Exercise objective
After locating the line with "Image resolution: width=690" in the data that follows, return it and every later line exactly, up to and including the line with "Screen dimensions: 1400x784".

Task inputs
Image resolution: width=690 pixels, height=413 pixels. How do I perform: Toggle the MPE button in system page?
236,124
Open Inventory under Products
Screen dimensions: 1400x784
==
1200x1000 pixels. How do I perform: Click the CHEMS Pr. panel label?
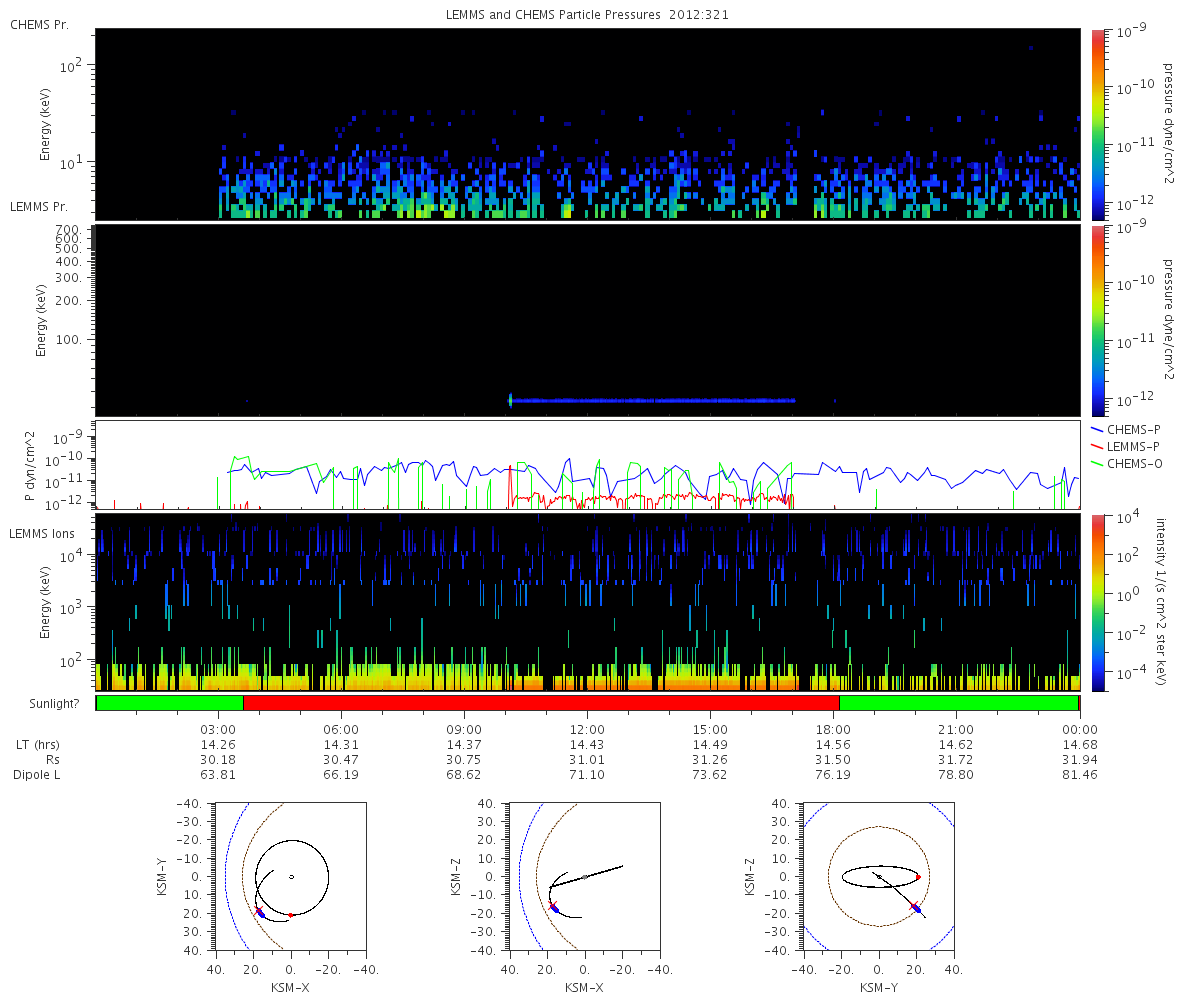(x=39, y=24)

Problem solution
Image resolution: width=690 pixels, height=413 pixels. How do I perform: Toggle the MPE button in system page?
236,124
Open Inventory under Products
Screen dimensions: 1400x784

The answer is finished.